_Task objective_
From the data below, retype exactly the lines starting with the one that contains "364x200 pixels." and ending with the one that contains "Click the Hunt", both included.

Collected data entries:

——

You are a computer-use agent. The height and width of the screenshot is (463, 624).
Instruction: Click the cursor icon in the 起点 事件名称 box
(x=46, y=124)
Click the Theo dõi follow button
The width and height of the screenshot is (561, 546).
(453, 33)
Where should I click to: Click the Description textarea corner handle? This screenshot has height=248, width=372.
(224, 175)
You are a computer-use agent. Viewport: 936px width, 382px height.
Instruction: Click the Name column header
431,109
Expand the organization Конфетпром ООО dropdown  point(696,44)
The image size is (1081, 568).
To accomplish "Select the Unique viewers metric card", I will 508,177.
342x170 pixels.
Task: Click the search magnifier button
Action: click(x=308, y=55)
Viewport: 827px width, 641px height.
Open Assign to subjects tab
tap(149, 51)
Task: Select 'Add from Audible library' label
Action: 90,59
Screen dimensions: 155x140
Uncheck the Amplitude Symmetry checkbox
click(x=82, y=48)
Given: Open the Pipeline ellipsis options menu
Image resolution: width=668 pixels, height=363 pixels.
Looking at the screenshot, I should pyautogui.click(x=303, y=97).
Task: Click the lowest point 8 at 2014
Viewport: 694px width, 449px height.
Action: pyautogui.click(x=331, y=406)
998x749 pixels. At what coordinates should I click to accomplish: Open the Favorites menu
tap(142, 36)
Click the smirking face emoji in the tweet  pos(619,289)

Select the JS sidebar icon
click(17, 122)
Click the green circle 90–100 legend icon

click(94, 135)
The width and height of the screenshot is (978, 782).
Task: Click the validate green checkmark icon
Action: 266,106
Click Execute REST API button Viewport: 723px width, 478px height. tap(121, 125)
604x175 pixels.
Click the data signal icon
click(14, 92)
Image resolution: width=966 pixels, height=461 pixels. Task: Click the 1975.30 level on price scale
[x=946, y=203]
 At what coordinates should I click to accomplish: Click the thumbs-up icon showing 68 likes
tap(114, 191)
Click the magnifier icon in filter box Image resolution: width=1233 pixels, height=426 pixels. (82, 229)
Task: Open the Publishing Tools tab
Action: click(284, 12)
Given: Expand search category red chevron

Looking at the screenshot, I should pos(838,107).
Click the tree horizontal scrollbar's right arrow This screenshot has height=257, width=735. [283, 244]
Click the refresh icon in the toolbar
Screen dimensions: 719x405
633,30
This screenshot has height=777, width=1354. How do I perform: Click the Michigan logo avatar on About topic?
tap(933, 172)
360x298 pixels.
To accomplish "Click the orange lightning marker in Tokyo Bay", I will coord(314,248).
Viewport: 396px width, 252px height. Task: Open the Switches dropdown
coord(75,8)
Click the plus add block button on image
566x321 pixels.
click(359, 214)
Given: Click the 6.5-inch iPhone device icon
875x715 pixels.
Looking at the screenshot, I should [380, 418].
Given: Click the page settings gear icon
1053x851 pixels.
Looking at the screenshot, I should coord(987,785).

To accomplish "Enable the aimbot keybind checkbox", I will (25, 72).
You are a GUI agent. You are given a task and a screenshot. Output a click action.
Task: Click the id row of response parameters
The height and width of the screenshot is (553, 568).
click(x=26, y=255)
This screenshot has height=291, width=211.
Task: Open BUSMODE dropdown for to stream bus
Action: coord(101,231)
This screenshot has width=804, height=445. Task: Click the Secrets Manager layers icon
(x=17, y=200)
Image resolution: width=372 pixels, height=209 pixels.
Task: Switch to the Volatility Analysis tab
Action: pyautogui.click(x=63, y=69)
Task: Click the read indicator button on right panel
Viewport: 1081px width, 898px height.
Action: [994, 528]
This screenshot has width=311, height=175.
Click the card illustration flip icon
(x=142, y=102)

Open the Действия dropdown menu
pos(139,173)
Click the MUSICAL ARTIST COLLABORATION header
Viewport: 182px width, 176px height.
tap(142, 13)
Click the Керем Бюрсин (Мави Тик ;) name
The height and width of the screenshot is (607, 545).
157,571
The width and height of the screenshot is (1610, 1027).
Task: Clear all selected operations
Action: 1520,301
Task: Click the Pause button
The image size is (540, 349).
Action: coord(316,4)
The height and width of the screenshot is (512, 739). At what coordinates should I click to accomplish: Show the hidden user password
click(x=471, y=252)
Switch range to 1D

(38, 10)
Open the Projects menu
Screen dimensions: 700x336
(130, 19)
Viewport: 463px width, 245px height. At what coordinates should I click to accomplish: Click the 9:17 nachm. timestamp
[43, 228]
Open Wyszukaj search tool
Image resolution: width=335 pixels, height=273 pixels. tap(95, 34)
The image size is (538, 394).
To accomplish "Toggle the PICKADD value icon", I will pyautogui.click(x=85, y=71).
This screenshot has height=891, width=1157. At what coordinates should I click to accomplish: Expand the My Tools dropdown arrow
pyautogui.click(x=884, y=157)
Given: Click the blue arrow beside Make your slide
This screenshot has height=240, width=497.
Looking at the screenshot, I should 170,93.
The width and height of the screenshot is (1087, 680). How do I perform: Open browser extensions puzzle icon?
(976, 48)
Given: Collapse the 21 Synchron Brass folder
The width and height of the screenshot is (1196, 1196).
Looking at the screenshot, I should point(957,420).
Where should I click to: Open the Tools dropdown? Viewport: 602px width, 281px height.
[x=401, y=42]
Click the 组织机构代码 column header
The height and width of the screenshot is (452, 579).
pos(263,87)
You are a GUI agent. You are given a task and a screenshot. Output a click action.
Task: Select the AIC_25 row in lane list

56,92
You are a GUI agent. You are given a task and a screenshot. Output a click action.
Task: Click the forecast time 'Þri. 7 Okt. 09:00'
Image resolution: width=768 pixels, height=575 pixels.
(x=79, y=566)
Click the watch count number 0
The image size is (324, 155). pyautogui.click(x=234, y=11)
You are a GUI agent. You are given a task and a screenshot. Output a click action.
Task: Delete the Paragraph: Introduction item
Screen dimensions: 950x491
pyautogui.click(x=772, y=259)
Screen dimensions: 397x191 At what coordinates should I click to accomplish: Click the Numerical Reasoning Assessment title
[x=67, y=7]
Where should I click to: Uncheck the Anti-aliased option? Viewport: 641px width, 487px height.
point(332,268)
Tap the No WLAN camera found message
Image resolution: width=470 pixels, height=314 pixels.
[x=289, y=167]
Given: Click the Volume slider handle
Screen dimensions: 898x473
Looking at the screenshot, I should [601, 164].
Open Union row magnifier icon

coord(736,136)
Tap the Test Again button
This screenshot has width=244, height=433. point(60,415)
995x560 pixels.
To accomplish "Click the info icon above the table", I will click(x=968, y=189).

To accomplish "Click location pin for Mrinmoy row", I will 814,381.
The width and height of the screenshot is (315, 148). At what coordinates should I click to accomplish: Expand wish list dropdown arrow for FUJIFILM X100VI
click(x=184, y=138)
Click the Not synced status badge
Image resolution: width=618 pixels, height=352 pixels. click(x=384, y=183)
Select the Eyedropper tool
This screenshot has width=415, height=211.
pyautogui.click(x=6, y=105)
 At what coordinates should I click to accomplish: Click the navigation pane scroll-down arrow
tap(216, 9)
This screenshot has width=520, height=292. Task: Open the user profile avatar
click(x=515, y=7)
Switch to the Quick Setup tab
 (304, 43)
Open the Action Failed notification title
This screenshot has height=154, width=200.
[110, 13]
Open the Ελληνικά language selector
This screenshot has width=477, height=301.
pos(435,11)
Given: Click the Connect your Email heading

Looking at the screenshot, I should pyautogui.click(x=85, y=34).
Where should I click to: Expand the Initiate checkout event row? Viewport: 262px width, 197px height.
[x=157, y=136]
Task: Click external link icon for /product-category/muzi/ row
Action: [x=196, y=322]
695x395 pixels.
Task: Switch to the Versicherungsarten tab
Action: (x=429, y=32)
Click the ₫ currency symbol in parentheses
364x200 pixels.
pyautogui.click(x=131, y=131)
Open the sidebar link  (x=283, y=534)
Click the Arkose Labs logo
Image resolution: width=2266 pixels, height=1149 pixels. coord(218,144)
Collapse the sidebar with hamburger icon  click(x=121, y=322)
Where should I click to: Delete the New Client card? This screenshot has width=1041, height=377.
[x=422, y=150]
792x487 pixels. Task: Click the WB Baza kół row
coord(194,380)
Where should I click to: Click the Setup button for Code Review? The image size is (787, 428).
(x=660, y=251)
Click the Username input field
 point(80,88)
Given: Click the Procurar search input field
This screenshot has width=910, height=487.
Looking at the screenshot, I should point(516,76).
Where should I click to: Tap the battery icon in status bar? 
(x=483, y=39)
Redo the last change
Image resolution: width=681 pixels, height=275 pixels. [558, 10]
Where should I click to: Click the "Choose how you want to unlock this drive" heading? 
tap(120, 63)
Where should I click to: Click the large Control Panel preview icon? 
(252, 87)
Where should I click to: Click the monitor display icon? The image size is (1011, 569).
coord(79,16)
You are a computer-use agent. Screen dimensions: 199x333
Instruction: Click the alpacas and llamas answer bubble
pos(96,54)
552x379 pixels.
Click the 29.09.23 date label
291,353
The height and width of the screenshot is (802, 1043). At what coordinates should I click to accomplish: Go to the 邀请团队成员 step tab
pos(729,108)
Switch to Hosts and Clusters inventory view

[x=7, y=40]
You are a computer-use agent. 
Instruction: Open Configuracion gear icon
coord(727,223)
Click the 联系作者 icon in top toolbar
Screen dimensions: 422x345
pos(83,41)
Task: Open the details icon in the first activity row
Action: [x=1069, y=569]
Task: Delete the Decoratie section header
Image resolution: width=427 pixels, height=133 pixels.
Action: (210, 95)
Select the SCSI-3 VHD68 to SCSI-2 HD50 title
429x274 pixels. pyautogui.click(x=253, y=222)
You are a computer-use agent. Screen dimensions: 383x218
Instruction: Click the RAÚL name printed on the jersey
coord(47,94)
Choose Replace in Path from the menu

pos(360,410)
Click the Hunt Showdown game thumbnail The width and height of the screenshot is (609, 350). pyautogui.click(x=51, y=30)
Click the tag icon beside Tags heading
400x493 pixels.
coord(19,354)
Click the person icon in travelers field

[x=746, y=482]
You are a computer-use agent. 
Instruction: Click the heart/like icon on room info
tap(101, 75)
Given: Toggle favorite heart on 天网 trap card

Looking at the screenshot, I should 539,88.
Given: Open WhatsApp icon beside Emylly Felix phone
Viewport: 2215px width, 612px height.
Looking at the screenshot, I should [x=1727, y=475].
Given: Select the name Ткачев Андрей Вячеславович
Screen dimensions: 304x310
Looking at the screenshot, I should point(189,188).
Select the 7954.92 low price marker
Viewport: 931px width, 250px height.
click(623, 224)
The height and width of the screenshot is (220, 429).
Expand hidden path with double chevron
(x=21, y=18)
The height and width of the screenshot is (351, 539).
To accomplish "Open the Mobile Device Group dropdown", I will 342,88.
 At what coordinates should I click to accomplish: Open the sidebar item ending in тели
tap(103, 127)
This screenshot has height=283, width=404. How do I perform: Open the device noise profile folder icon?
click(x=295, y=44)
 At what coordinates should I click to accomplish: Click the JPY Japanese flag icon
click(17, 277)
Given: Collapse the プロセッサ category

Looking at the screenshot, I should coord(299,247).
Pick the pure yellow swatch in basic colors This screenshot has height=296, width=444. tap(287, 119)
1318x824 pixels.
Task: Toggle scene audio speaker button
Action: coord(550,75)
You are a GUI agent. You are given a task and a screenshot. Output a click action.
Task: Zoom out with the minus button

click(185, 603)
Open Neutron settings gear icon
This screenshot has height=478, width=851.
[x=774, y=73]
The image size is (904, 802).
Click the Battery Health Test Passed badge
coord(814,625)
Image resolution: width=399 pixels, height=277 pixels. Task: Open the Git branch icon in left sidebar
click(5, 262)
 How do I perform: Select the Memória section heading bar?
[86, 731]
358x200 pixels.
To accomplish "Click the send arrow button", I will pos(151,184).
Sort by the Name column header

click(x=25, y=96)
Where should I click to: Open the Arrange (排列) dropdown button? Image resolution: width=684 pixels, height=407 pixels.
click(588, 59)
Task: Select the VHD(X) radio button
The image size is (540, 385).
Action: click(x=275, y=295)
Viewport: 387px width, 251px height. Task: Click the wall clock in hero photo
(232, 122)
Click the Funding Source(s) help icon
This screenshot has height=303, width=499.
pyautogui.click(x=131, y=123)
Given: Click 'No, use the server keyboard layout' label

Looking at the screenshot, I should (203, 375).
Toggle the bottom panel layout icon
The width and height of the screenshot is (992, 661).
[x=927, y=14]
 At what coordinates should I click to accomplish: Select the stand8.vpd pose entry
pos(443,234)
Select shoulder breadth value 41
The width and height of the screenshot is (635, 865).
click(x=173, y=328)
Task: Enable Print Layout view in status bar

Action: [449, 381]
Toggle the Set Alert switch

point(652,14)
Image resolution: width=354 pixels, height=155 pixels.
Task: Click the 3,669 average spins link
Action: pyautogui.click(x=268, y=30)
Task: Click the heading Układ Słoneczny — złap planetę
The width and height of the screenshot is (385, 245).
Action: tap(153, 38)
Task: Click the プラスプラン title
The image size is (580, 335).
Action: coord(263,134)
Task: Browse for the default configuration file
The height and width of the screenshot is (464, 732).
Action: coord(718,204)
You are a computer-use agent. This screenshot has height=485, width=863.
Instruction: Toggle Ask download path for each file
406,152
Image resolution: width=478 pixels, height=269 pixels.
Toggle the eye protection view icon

——

_Reply_
364x200 pixels.
pyautogui.click(x=131, y=131)
Open the sidebar link  (x=283, y=534)
Click the Arkose Labs logo
Image resolution: width=2266 pixels, height=1149 pixels. coord(218,144)
Collapse the sidebar with hamburger icon  click(x=121, y=322)
Where should I click to: Delete the New Client card? This screenshot has width=1041, height=377.
[x=422, y=150]
792x487 pixels. Task: Click the WB Baza kół row
coord(194,380)
Where should I click to: Click the Setup button for Code Review? The image size is (787, 428).
(x=660, y=251)
Click the Username input field
 point(80,88)
Given: Click the Procurar search input field
This screenshot has width=910, height=487.
Looking at the screenshot, I should point(516,76).
Where should I click to: Tap the battery icon in status bar? 
(x=483, y=39)
Redo the last change
Image resolution: width=681 pixels, height=275 pixels. [558, 10]
Where should I click to: Click the "Choose how you want to unlock this drive" heading? 
tap(120, 63)
Where should I click to: Click the large Control Panel preview icon? 
(252, 87)
Where should I click to: Click the monitor display icon? The image size is (1011, 569).
coord(79,16)
You are a computer-use agent. Screen dimensions: 199x333
Instruction: Click the alpacas and llamas answer bubble
pos(96,54)
552x379 pixels.
Click the 29.09.23 date label
291,353
The height and width of the screenshot is (802, 1043). At what coordinates should I click to accomplish: Go to the 邀请团队成员 step tab
pos(729,108)
Switch to Hosts and Clusters inventory view

[x=7, y=40]
You are a computer-use agent. 
Instruction: Open Configuracion gear icon
coord(727,223)
Click the 联系作者 icon in top toolbar
Screen dimensions: 422x345
pos(83,41)
Task: Open the details icon in the first activity row
Action: [x=1069, y=569]
Task: Delete the Decoratie section header
Image resolution: width=427 pixels, height=133 pixels.
Action: (210, 95)
Select the SCSI-3 VHD68 to SCSI-2 HD50 title
429x274 pixels. pyautogui.click(x=253, y=222)
You are a computer-use agent. Screen dimensions: 383x218
Instruction: Click the RAÚL name printed on the jersey
coord(47,94)
Choose Replace in Path from the menu

pos(360,410)
Click the Hunt Showdown game thumbnail The width and height of the screenshot is (609, 350). pyautogui.click(x=51, y=30)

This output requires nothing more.